* start DATA FOR THE TASK *

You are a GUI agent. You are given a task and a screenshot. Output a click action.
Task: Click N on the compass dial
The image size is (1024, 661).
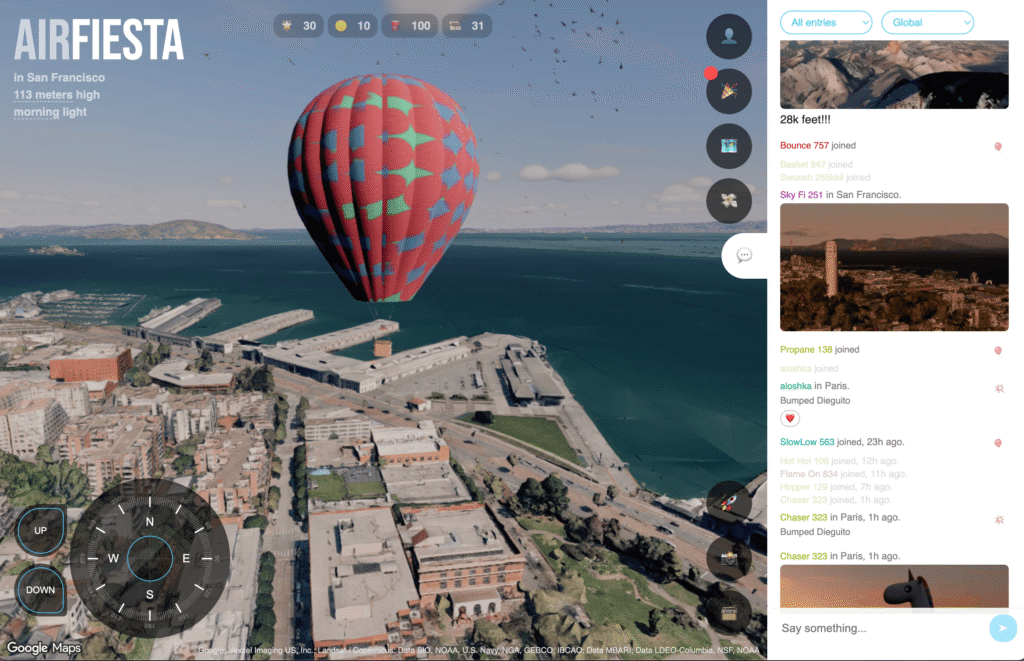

* end DATA FOR THE TASK *
* start DATA FOR THE TASK *

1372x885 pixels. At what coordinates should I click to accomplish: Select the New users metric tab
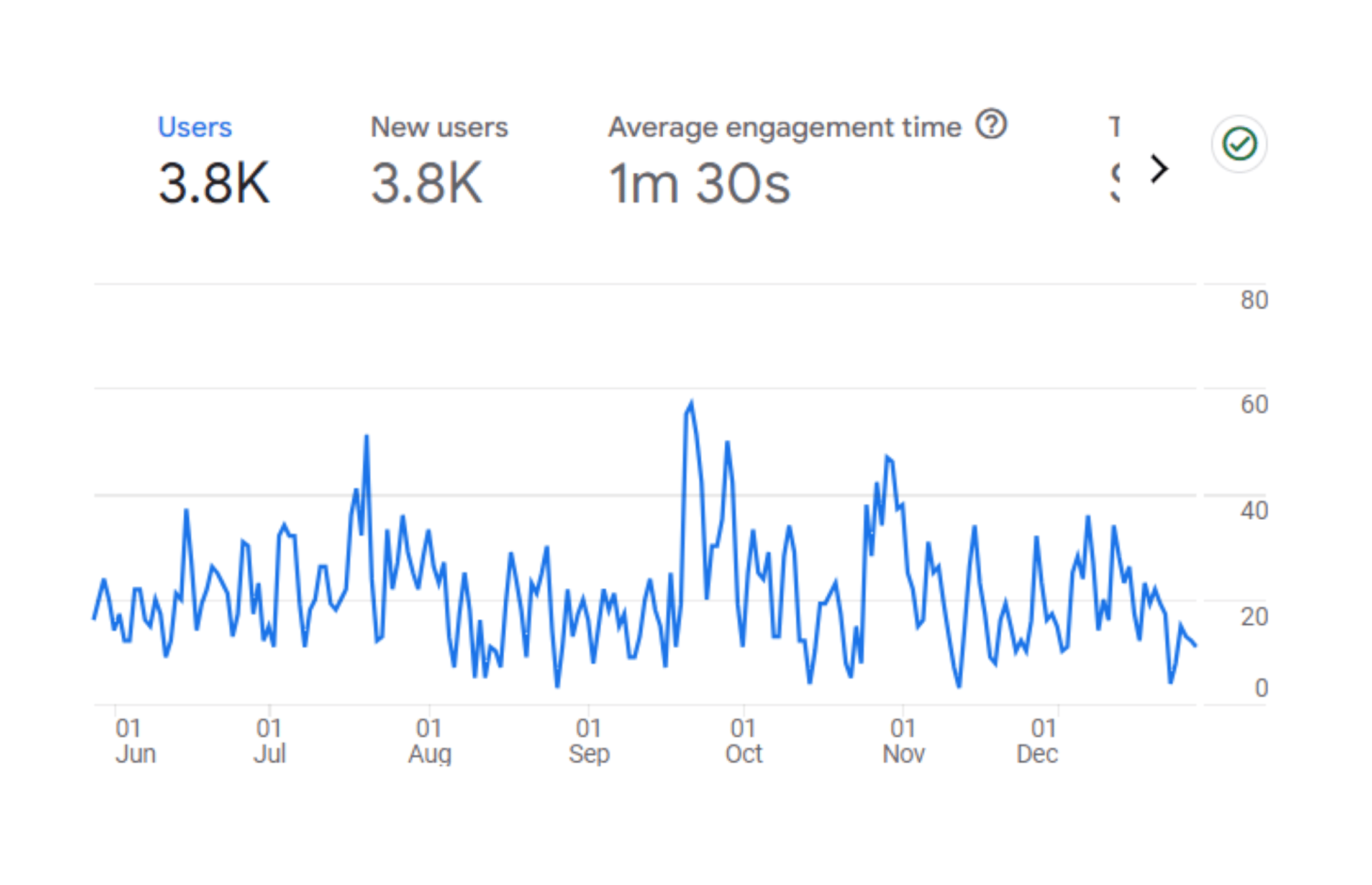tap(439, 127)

* end DATA FOR THE TASK *
* start DATA FOR THE TASK *

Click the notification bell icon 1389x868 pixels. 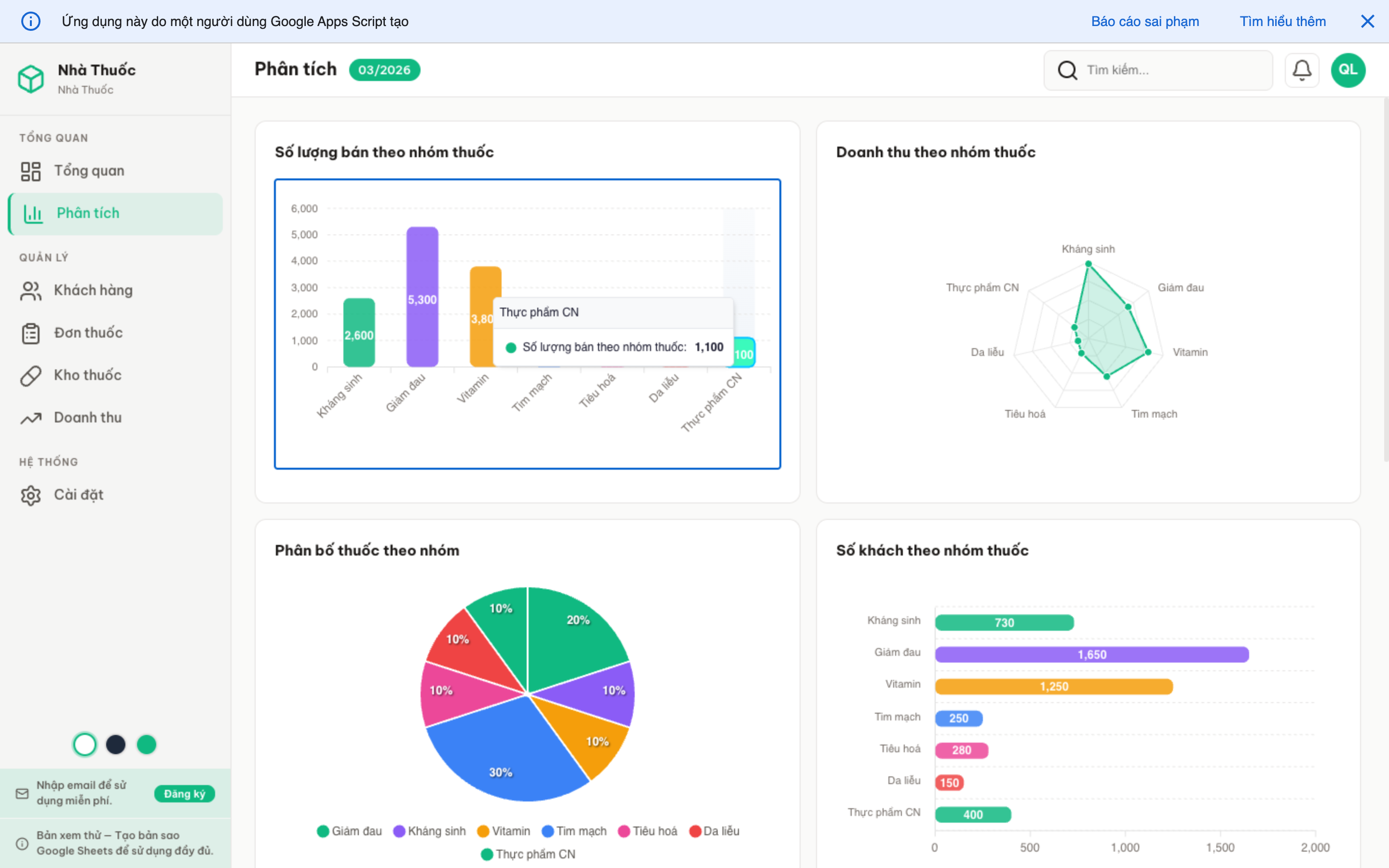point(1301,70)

* end DATA FOR THE TASK *

* **TASK DESCRIPTION**: Reproduce the lines of data unchanged, beginning with the line that contains "You are a GUI" and continuing through the line that contains "The image size is (1024, 661).", with both of those lines included.

* **OUTPUT**:
You are a GUI agent. You are given a task and a screenshot. Output a click action.
Task: Click N on the compass dial
The image size is (1024, 661).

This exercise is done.